Songmaster (33 page)

Read Songmaster Online

Authors: Orson Scott Card

BOOK: Songmaster
11.27Mb size Format: txt, pdf, ePub

 
8

 

Josif woke up more from the smell than the sound. At least the smell was the first thing he was aware of, real food cooking in the kitchen instead of the bland smell of machine food. He looked at the clock. One in the morning. He had gone to bed three hours before, knowing Kyaren would not be home until late. But real food was cooking in the kitchen, and while they had real food often—one of the luxuries they indulged in on their newly expanded salaries—they always ate it together.

He then became aware of the voices. They were not loud. Kyaren’s voice he knew from the cadences. The other voice he did not know. It sounded like a woman. Inwardly Josif relaxed, got out of bed, put on a robe, and walked sleepily into the front room.
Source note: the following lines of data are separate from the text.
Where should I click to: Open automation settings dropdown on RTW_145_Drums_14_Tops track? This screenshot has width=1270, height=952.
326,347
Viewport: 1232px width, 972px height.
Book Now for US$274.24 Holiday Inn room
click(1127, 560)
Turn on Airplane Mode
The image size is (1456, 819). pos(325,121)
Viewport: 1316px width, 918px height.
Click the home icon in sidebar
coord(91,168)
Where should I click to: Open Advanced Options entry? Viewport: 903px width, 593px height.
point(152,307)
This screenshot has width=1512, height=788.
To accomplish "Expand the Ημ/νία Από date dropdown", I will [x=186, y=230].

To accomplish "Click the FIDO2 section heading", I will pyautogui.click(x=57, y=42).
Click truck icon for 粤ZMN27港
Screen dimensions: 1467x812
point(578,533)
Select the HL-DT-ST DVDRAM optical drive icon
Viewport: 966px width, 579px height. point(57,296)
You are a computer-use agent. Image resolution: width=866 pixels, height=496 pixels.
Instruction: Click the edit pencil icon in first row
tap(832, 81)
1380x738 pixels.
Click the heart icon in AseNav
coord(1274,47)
In the kitchen Kyaren was making a salad, while talking to a boy who looked to be about twelve or thirteen. Their backs were to him.

“Still, you handled them masterfully,” Kyaren was saying.

The boy shrugged. “I heard their songs and sang them back. It’s easy.”

“For you,” Kyaren said. “But then, you
were
singing.”

The boy laughed. To Josif the sound was received not so much by his ears as by his spine, tingling with the music of it. He knew now who the child was—the only person so young whose voice would have that kind of power to it. Ansset. Josif had never met him, had only seen pictures. But he did not want the boy to turn around. Instead he watched him from the back, the way his hair curled gently onto his neck, clinging with sweat from the heat of the kitchen; the way his chest sloped into his waist, which was lithe, and then did not flare at all as the lines of his body went smoothly down narrow hips to strong, well-shaped legs. His movement was graceful as he alternately leaned in to watch Kyaren’s hands working and leaned out to look at her face as they talked.

“Singing?” the boy was asking. “If that was singing, then a parrot speaks.”

“It was singing,” Kyaren said. “But then, I never had an ear.”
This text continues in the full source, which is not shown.